Historic opportunity to tackle drug-resistant tuberculosis could be missed, MSF warns

19 March 2013 - Geneva - Efforts to treat people for multidrug-resistant tuberculosis (MDR-TB) and find new drugs to treat the disease must be significantly increased, Médecins Sans Frontières (MSF) said in a press release issued in Geneva today. Unless these actions are taken, MDR-TB rates will continue to increase worldwide and a historic opportunity to increase the number of people cured will have been squandered, the medical humanitarian organization warned.

MSF says that it is witnessing unprecedented numbers of people with MDR-TB around the world, with drug resistance found not only among patients who have previously failed TB treatment but also in patients newly diagnosed with TB.

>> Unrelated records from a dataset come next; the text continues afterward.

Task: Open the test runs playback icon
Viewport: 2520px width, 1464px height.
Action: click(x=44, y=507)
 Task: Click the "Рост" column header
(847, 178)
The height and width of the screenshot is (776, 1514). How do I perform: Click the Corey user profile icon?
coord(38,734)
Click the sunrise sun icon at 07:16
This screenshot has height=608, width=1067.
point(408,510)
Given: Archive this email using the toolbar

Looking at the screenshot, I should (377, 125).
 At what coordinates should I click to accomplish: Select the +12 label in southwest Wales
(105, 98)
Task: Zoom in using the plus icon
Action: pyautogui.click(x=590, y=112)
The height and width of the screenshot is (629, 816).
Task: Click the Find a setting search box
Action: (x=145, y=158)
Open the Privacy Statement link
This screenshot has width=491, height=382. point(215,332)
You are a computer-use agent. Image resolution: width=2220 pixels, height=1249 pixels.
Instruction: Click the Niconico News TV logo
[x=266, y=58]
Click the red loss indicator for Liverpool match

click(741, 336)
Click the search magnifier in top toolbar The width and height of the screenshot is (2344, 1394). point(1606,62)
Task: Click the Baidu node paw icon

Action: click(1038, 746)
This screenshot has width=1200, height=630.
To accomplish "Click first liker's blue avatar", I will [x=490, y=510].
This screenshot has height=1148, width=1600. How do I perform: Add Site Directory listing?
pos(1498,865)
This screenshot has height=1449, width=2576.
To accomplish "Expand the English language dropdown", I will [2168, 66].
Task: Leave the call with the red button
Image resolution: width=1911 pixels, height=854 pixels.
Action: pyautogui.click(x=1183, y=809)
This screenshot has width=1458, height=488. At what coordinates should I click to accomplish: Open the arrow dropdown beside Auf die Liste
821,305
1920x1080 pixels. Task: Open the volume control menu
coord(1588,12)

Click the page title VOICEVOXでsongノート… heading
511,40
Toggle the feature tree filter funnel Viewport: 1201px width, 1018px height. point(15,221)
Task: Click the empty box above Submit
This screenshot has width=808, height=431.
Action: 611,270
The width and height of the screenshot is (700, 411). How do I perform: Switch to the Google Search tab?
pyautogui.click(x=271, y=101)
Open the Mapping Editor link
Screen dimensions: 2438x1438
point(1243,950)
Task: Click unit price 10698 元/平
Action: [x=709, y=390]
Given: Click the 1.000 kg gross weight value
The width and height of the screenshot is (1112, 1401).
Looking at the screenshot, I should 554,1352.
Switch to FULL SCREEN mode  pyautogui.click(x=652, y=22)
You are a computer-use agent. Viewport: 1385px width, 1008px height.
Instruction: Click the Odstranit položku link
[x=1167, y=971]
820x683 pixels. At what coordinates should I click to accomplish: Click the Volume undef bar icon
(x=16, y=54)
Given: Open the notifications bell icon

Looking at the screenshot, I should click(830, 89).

Two new TB drugs - bedaquiline and delamanid - have recently been approved or are about to be approved. However research is urgently needed, says MSF, to determine the best way to use these new drugs so that treatment can be made shorter and more effective, and rolled out to treat people with MDR-TB.

"We have been waiting for half a century for new drugs that are effective against tuberculosis. Must we wait another fifty years to seize this historic opportunity to improve and roll out treatment for drug-resistant TB?" said Dr. Erkin Chinasylova, TB doctor for MSF in Swaziland. "Getting better treatment is beyond urgent, but we are not seeing anything like the level of prioritisation required to make this a reality."

In addition to the press release, a group of MSF medical staff and people currently on MDR-TB treatment have issued a public manifesto in which they call for universal access to MDR-TB diagnosis and treatment and more financial support for TB treatment and research, among other demands.